Kaplan lives in Surf Manor Home for Adults in Coney Island, and doesn't have air conditioning. At times, the temperature in her room has soared to 90 degrees. “I sit up there without even moving and I have sweat dripping off my nose,” she said. She'd love to have A.C., she added, but it costs $60 extra per month, too much considering her Supplemental Security Income (SSI) allowance is only $130.

Advocates for the mentally ill say residents like Kaplan shouldn't be forced to make that choice. They're asking the state to fund air conditioning for all adult homes and require operators to keep rooms cooled to 72 degrees.

“Since these are state licensed facilities, we strongly believe that it's the state's responsibility to ensure that air conditioning is available to residents free of charge,” said Tanya Kessler, adult home project director at the Coalition of the Institutionalized Aged and Disabled. “The only way that'll happen is if the state funds it.” Kessler estimates that providing air conditioning to the 30,000 residents of adult homes statewide would cost an estimated $7 million.

The owners of the homes are all for it, said Lisa Newcomb, executive director of the Association of Adult Homes and Assisted Living Facilities, a trade organization that represents 265 homes statewide. “We all take the issue very seriously,” she said.

The New York State Department of Health now requires adult home operators to provide access to an air-conditioned common area and keep other rooms below 85 degrees. But that may still be too high for some residents, Kessler points out. Dozens of medications increase sensitivity to heat, and psychotropic drugs, in particular, are known to interfere with body temperature regulation.

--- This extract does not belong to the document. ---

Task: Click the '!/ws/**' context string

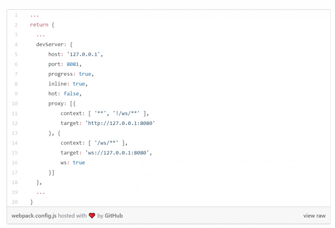Action: 126,114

In a 2002 investigation, New York Times reporter Clifford Levy investigated deaths at 26 local adult homes, and found that July and August were often the deadliest months. In July 1999, for example, three residents without air conditioning died at the Leben Home for Adults in Elmhurst. The home is now under new management.

Air conditioning woes plague even the city's better adult care facilities. The Garden of Eden Home in Bensonhurst charges a staggering $125 per person for air conditioning, or $250 per room. As a result, many residents forego the option and, despite window fans, rooms can be suffocatingly hot. Raymond Smith, 62, shares one with his wife Marlina, 60, who has diabetes and high blood pressure, both of which are risk factors for heat-related illness. “I put rags on her head to keep her cool,” he said.

Jay Amsel, owner and operator of Garden of Eden, says he'd be happy to provide air conditioning–as long as the state foots the bill. “Without a doubt, it's a necessity,” he said. “It's not a luxury.” But the cost of energy, equipment and labor is just too high to absorb, he explained, given that SSI pays him $29 per day for each resident. “You don't even break even,” he said. So his staff simply makes sure that residents drink lots of fluids and don't spend too much time in their rooms or outside in the sun.

In a May 25 letter to operators, the Department of Health provided a chart detailing symptoms of heat exhaustion, heat stroke and heat cramps, along with a list of 103 drugs that can increase their likelihood. It encouraged staff to closely monitor residents during the “hot and humid weather.”

That's not good enough, says Gary Levin, a resident active in the Coalition, which is now holding meetings on air conditioning around the city. “If the state came into a building and it was 30 degrees, they would not tolerate it whatsoever,” said Levin. “Why is it they will tolerate a 90 degree building where people have no air conditioning?”